Well Revised SW for the Star Wars game of course. Everything else, I usually use d20 Modern but I might switch out to something else like Spycraft.

But for those of you who have been in my games, its more about the roleplaying than the game system.  I really only use the game system for combat, but even then only to add the element of randomness, risk, and the unexpected into the story.

It is all about character development.  And if you can roleplay yourself very well out of the situation, then it doesn't matter what the dice say, you got it.  In fact, my players don't even have to know the system or own the book.  You just tell me what you want to do and I will find a way to make it happen.

My games are strictly all about roleplaying and I take a very active role as the Storyteller, Games Master, etc.  Rule-mongers need not apply, kind of thing.


----------



## Chaos Apostate (Nov 19, 2003)

Well, I seriously doubt that you have even the slightest shadow of a notion who the hell I am, and hence I also seriosuly doubt that I ahve even the slightest shadow of a chance of playing in this game, but I voted supernatural cyberpunk anyway, 'cos it sounded cool.


----------



## Tokiwong (Nov 19, 2003)

I liked Cowboy Bebop but whatever you decide is good for me


----------



## KitanaVorr (Nov 19, 2003)

Some information about the Star Wars game:

Currently two episodes:

Episode One takes place about 20 years before the Phantom Menace occurs.  It involves a small group of people, none of them exemplary and everyone just ordinary common citizens of the Republic (meaning you're not going to start out on the level as Princess Leia but like Han Solo or Luke Skywalker).  It involves a civilization located far in the outer rim, at the edge of the Unknown Regions.

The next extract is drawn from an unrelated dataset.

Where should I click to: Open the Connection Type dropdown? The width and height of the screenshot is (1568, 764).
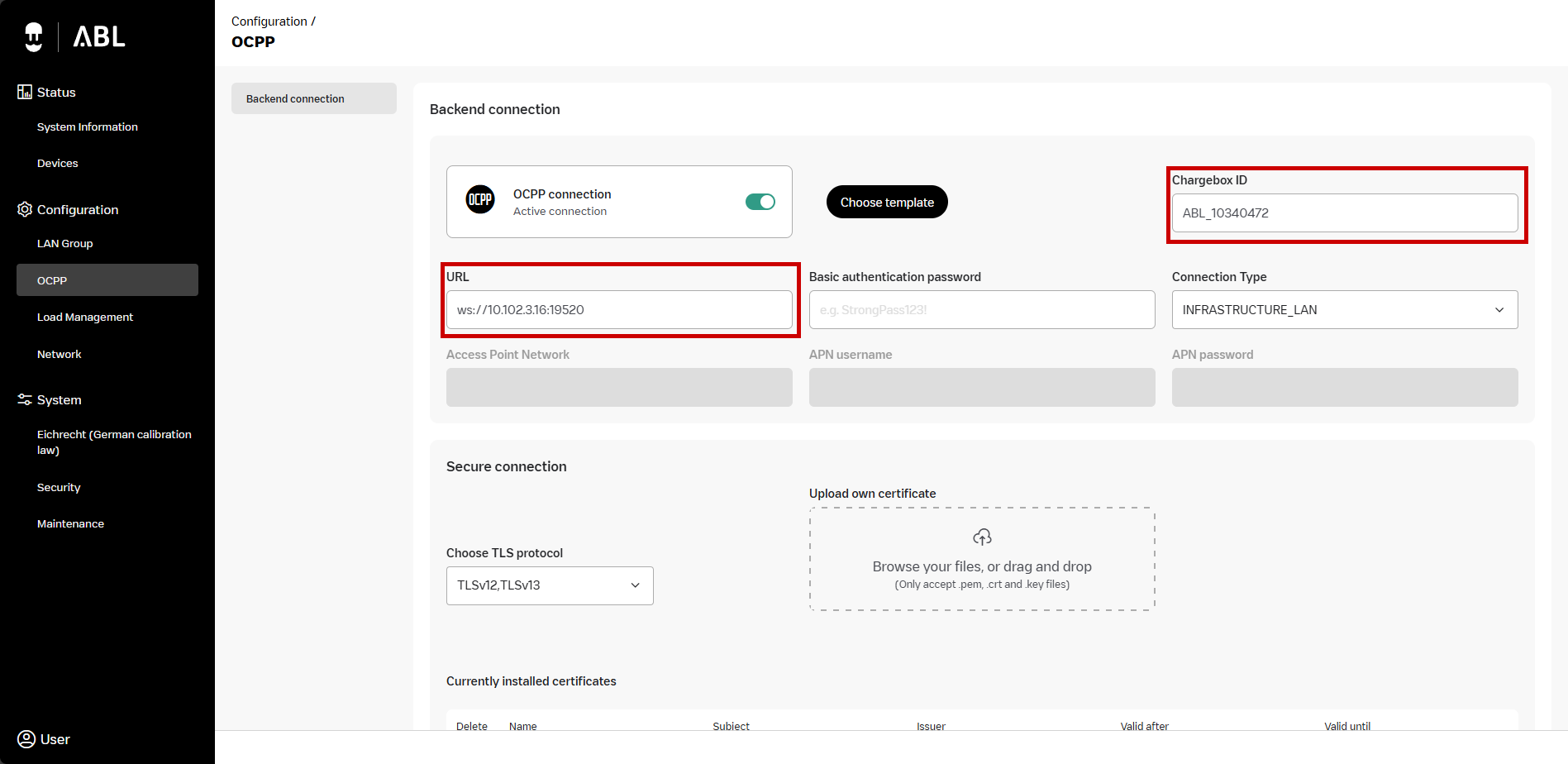coord(1344,309)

Episode Two occurs roughly 5 or 10 years after Return of the Jedi during the slow degredation of the Empire.  Most of the original characters will be dead unless you're a long lived race or Jedi, will be dead by then unless you're merely a child in the first Episode as 60 years would have passed by.

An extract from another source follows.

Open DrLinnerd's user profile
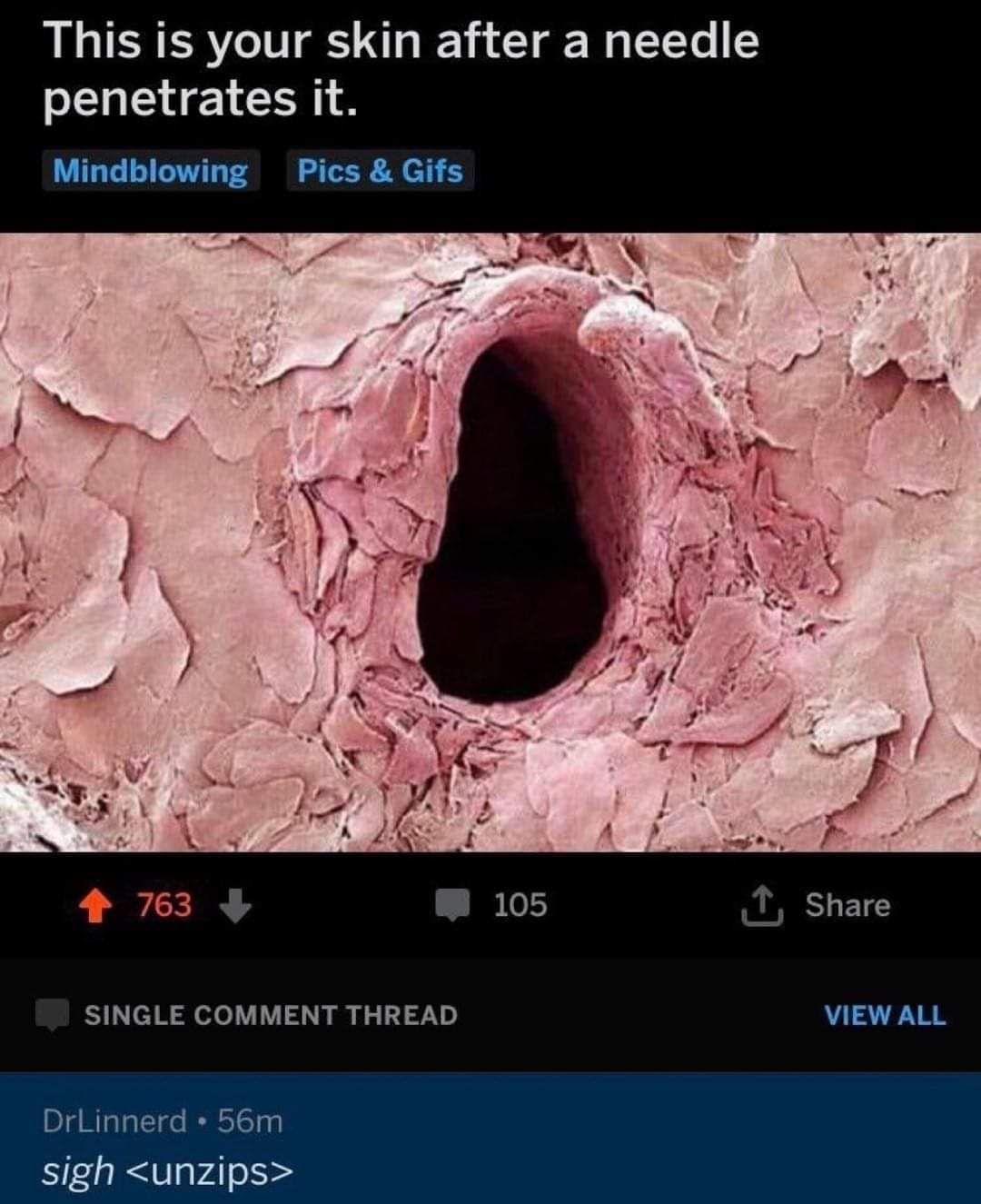 114,1121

Actions taken in Episode One will affect greatly the beginning of Episode Two, and I hope you enjoy how I will work that out with the larger Star Wars story so that we don't change any cannon either.  In fact, what you do causes the whole prequel/sequel trilogies itself....

Limitation on Jedi:  I will not allow more than 2 Jedi in the group, if even that many.

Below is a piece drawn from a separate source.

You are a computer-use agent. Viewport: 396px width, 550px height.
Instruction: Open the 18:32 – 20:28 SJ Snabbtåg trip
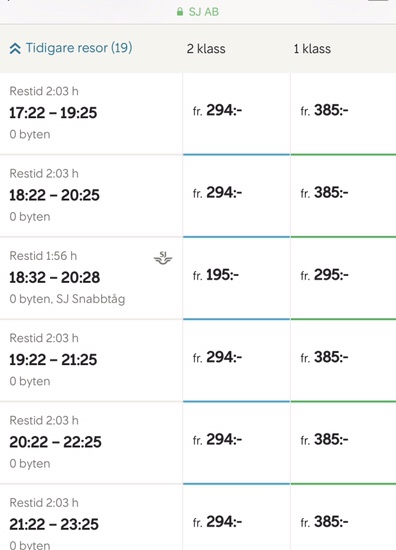[91, 278]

Style-Mood: Will be much darker than the Star Wars movie


----------



## Calim (Nov 19, 2003)

Would want to play a Lando type character in either time frame of the Star Wars game.


----------



## neoweasel (Nov 19, 2003)

KitanaVorr said:
			
		

> Well Revised SW for the Star Wars game of course. Everything else, I usually use d20 Modern but I might switch out to something else like Spycraft.
> 
> But for those of you who have been in my games, its more about the roleplaying than the game system.  I really only use the game system for combat, but even then only to add the element of randomness, risk, and the unexpected into the story.
> 
> ...



To some extent, I find that having some sort of mechanics to figure out what a character can DO helps enormously to figure out exactly what they're LIKE.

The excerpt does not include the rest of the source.